Titel: Godfrey, über Welch's verbesserten Gebläseofen.
Autor: Godfrey, J. G. H.
Fundstelle: 1878, Band 229 (S. 159–160)
URL: http://dingler.culture.hu-berlin.de/article/pj229/ar229055

Eine verbesserte Form des Deville'schen Gebläseofens; von J. G. H. Godfrey in London.

Mit Abbildungen auf Tafel 13.

In neuerer Zeit hat Ch. Welch (67 Pattison Road, Plumstead Kent) die gebräuchliche Construction des Deville'schen Gebläseofens verbessert und dadurch solche wesentliche Vortheile erzielt, daſs diese verbesserte Construction auch in weiteren Kreisen bekannt zu werden verdient.

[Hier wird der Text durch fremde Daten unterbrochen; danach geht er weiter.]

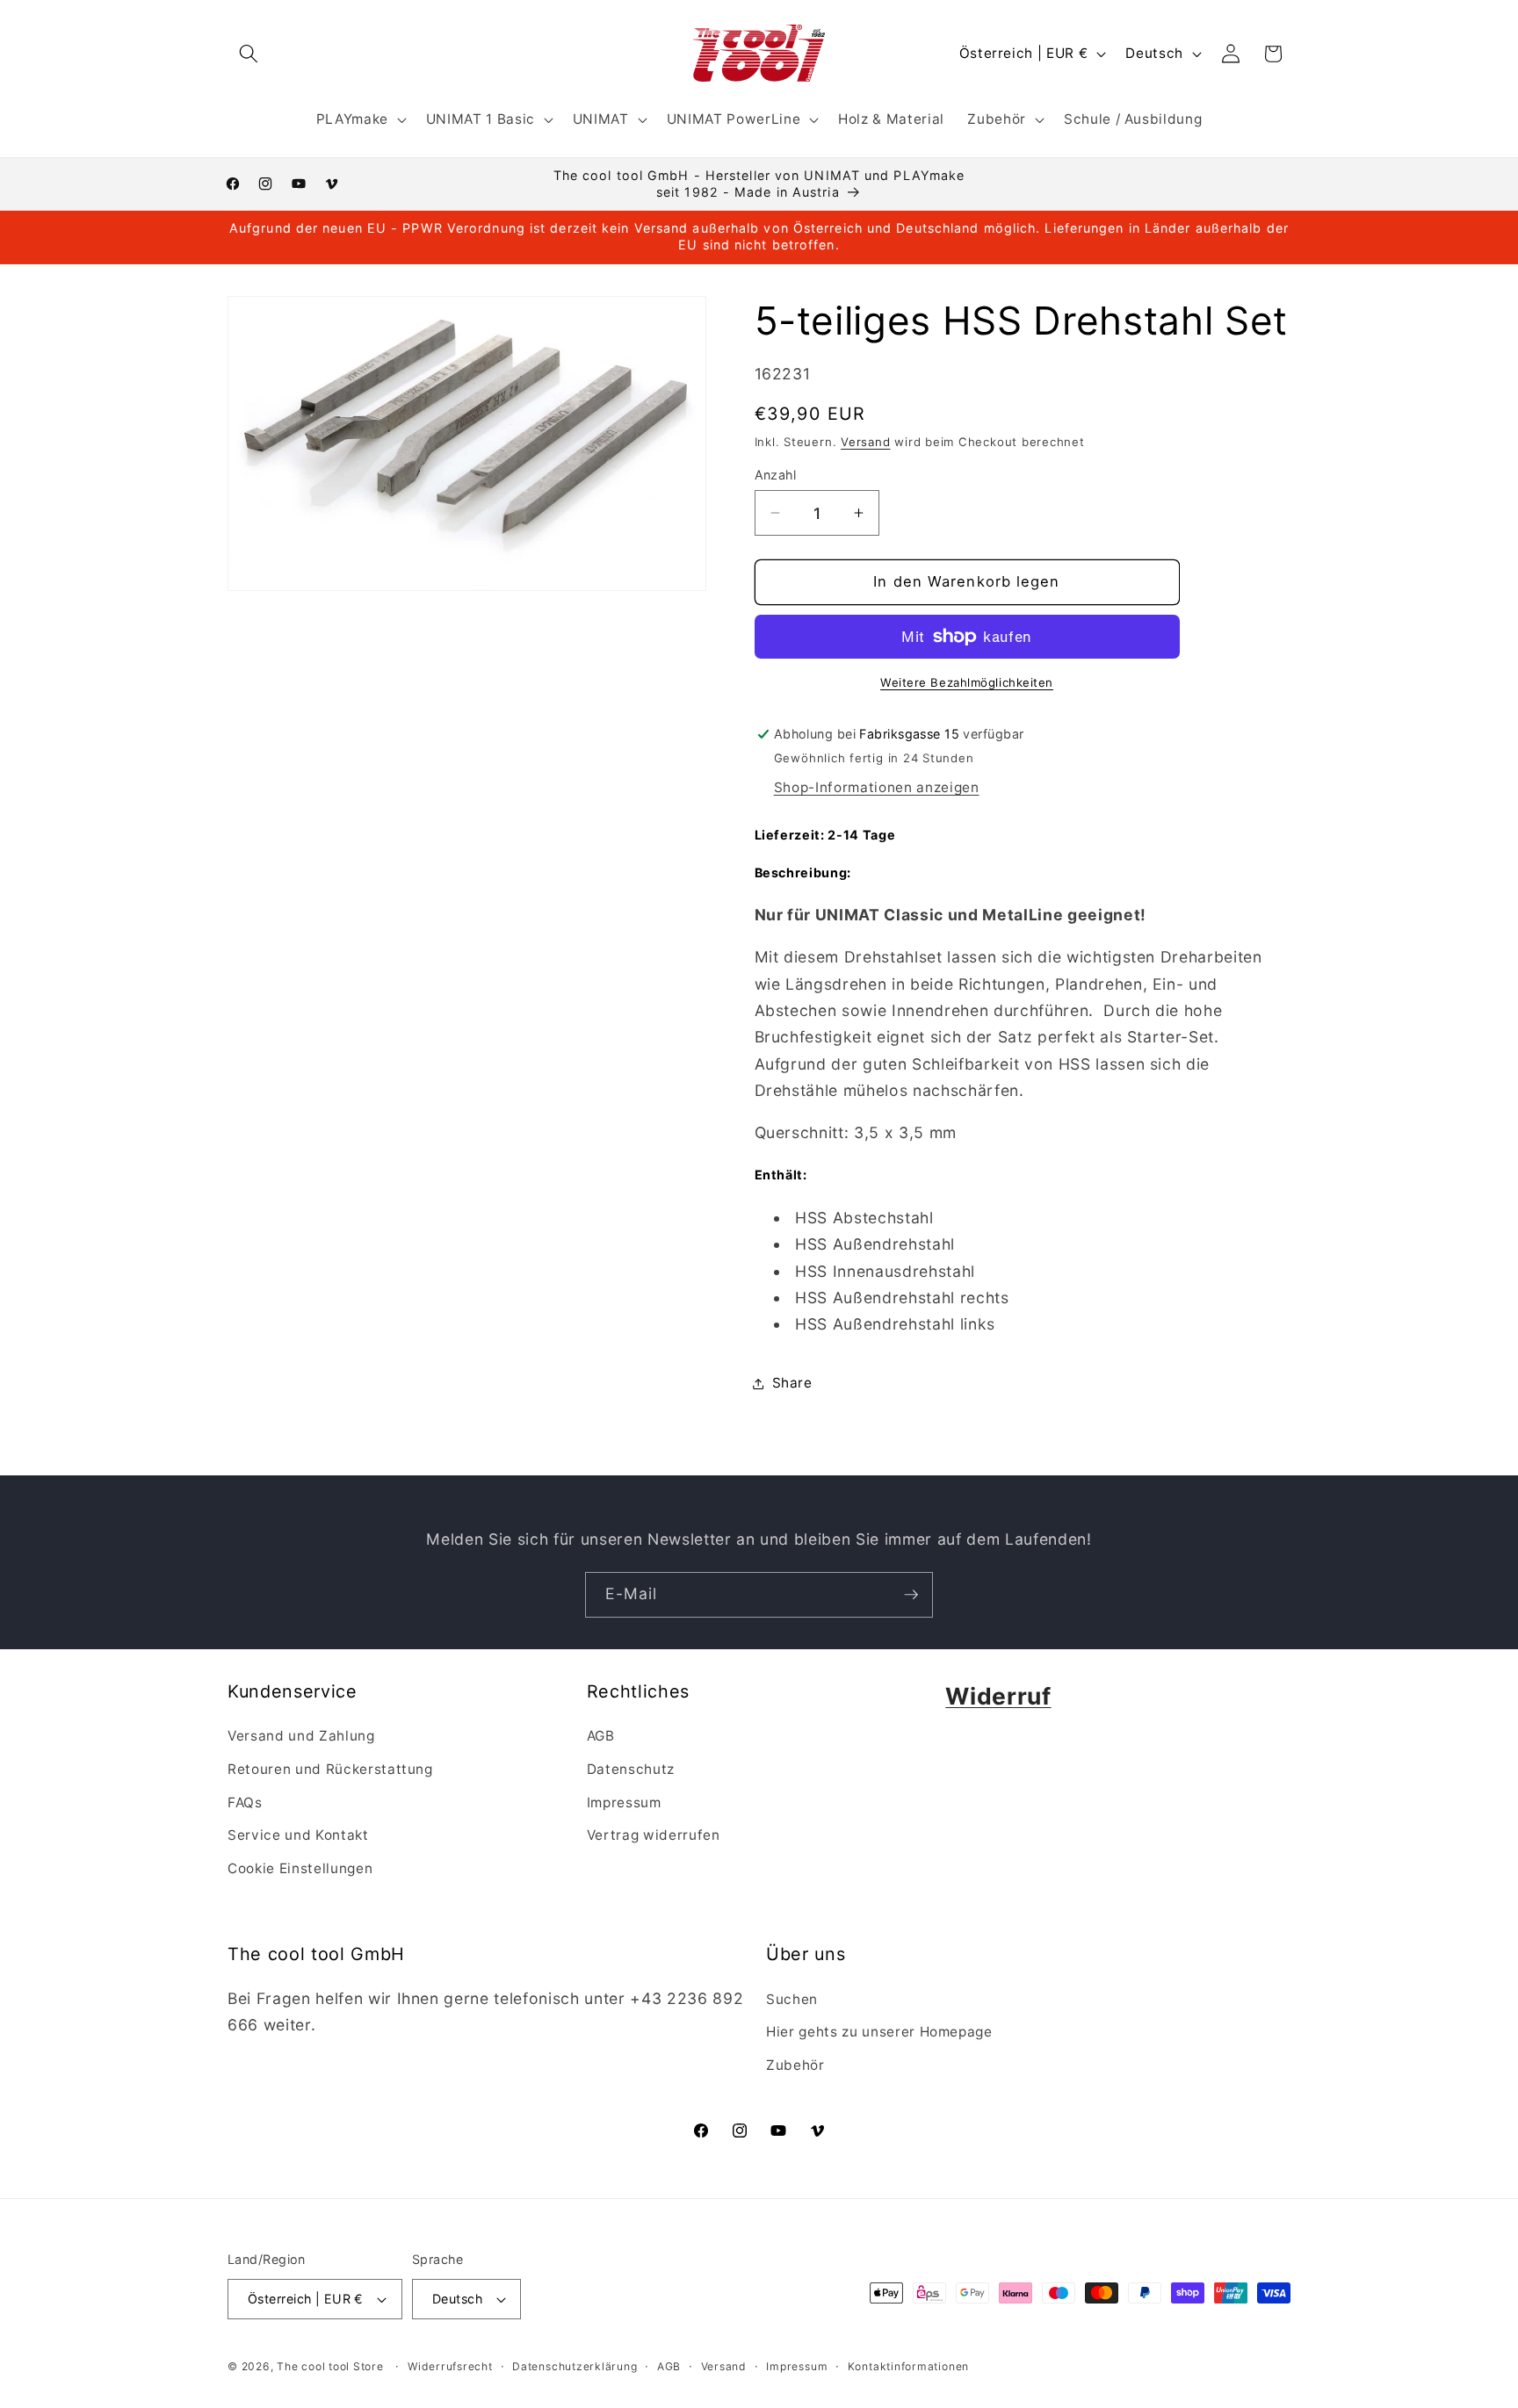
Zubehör (795, 2065)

Der Ofen (Fig. 14 bis 18 Taf. 13) besteht aus einem guſseisernen Gestell A, einer runden schmiedeisernen Scheibe B und einem mit feuerfestem Thon ausgekleideten Blechcylinder C. Die schmiedeiserne Röhre a dient zur Einführung des Windes, die Scheibe B kommt auf die drei Ansätze b zu liegen; der conische Vorsprung c dient als Unterlage für die Tiegel und ist zur Kühlerhaltung mit vier 1mm,5 weiten runden Löchern versehen – eines in der Mitte der oberen Fläche und drei in den Seitenwänden. Die Scheibe B hat noch 12 runde Löcher, welche den Wind in den durch den Cylinder C gebildeten eigentlichen Ofen |160| einführen. Diese Löcher sind 5mm weit und so gebohrt, daſs ihre Achsen in einem etwa 18cm von der oberen Scheibenfläche entfernten Punkte zusammentreffen. Der feuerfeste Thon wird in dem Cylinder C noch durch zwei an dieser Peripherie angenieteten Ringe e zusammengehalten. Der Cylinder C paſst gerade in das Innere des Gestelles A; ein gröſserer Ofen kann dadurch erhalten werden, daſs man einen gröſseren und weiteren Cylinder D auf den äuſseren Ring des Gestelles aufsetzt. Dieser Cylinder D hat dann am unteren Ende drei kleine Ansätze f, welche eine seitliche Verschiebung desselben verhüten; auſserdem kann derselbe noch mit einem Ausschnitt g versehen werden, welcher bei der Anstellung von Destillationsversuchen von Nutzen ist. Sonst ist dieser gröſsere Cylinder D ganz wie der kleinere C construirt.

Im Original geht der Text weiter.